** PROBLEM TO SOLVE **
Copy, exactly and without additions, every line in the records below from the one holding "The height and" through the one holding "Toggle the select-all tags checkbox", both ends included.

** PROVIDED MATERIAL **
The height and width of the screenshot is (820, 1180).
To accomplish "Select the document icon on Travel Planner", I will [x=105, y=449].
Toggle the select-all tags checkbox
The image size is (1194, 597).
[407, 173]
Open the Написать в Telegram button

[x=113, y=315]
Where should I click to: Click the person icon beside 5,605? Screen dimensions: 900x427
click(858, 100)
...
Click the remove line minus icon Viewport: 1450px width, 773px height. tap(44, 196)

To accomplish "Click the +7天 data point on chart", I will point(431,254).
* * *
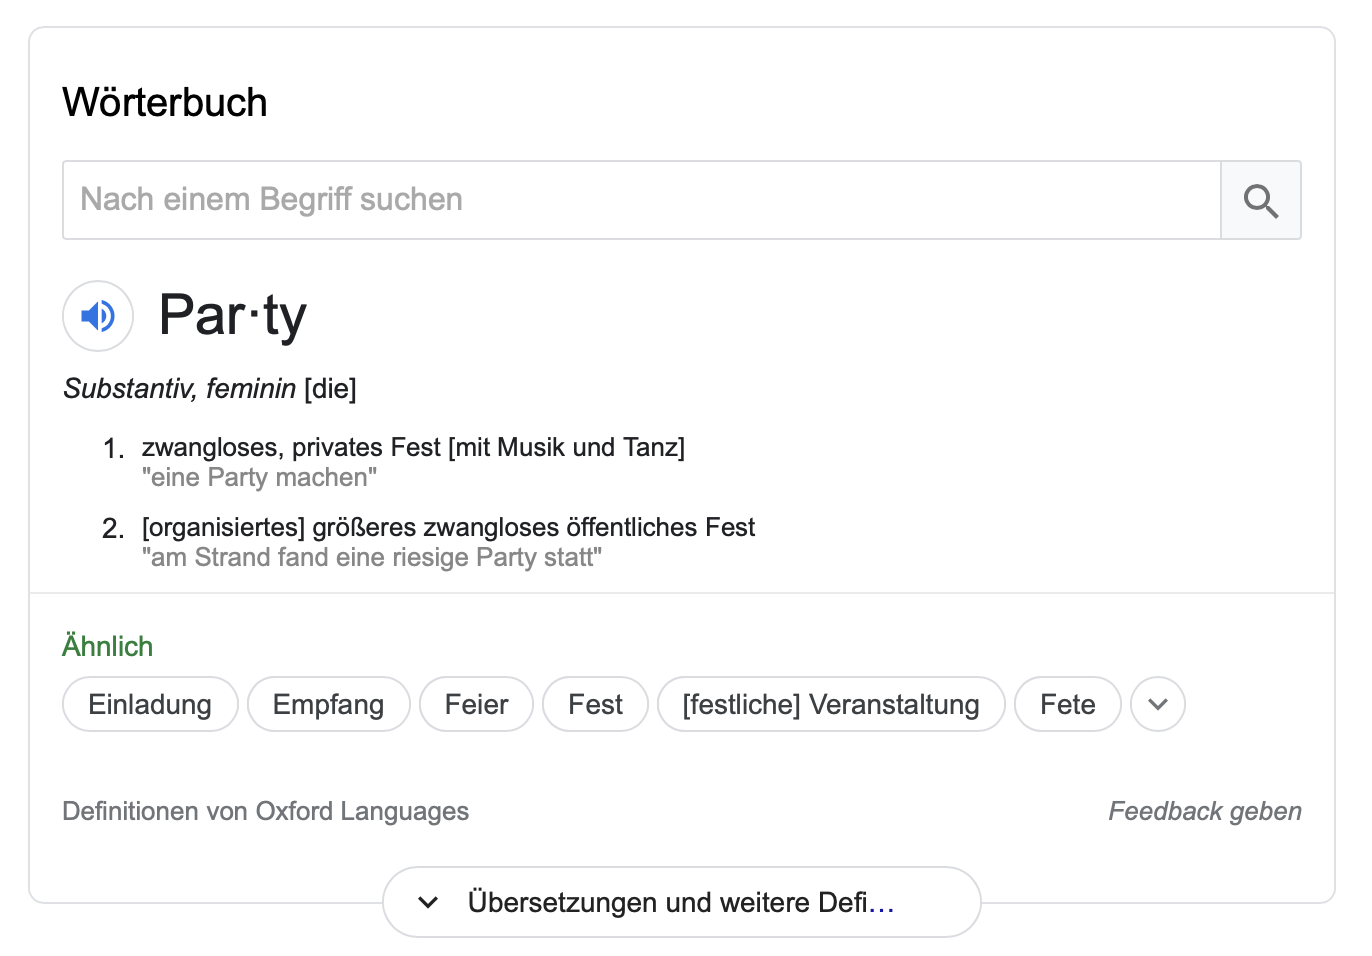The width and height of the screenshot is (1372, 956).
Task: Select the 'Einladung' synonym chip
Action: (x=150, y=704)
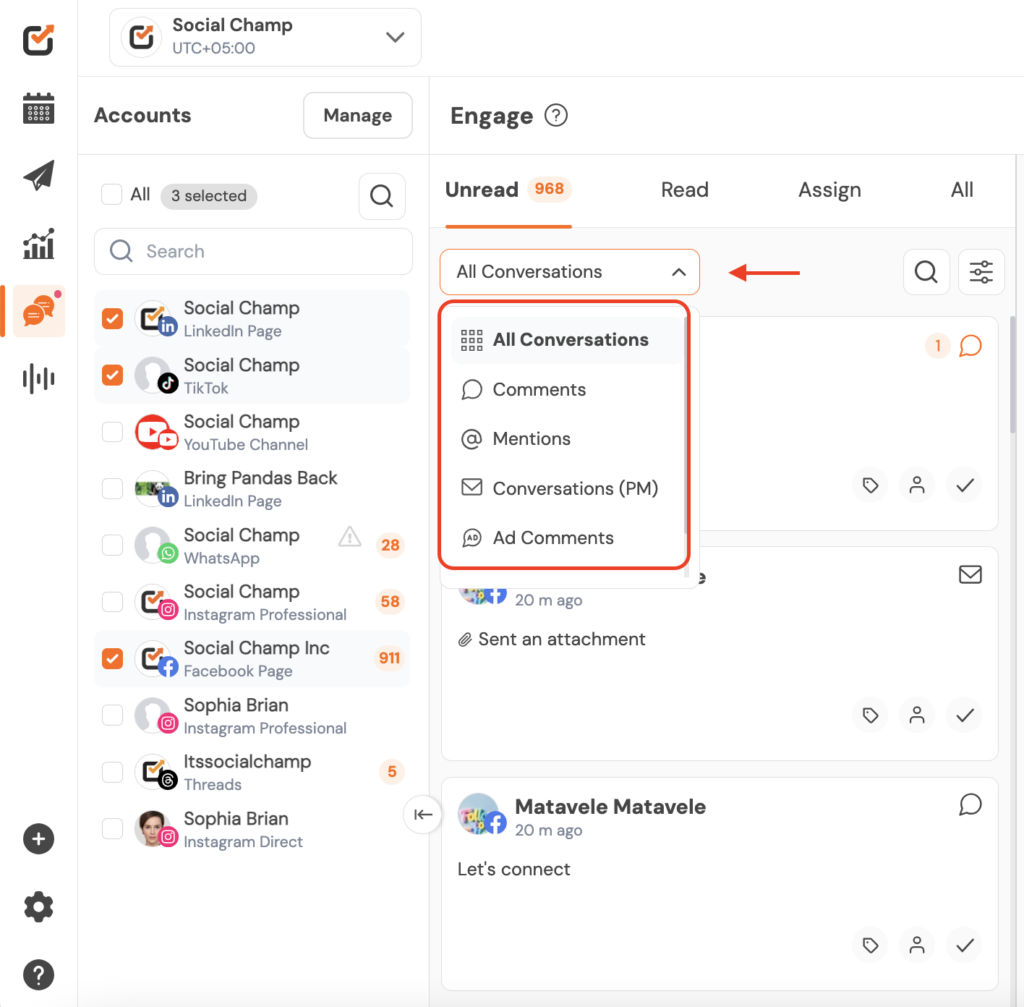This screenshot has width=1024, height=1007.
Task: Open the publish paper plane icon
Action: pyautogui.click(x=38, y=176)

** ANSWER BELOW **
The height and width of the screenshot is (820, 1180).
To accomplish "Select the document icon on Travel Planner", I will [x=105, y=449].
Toggle the select-all tags checkbox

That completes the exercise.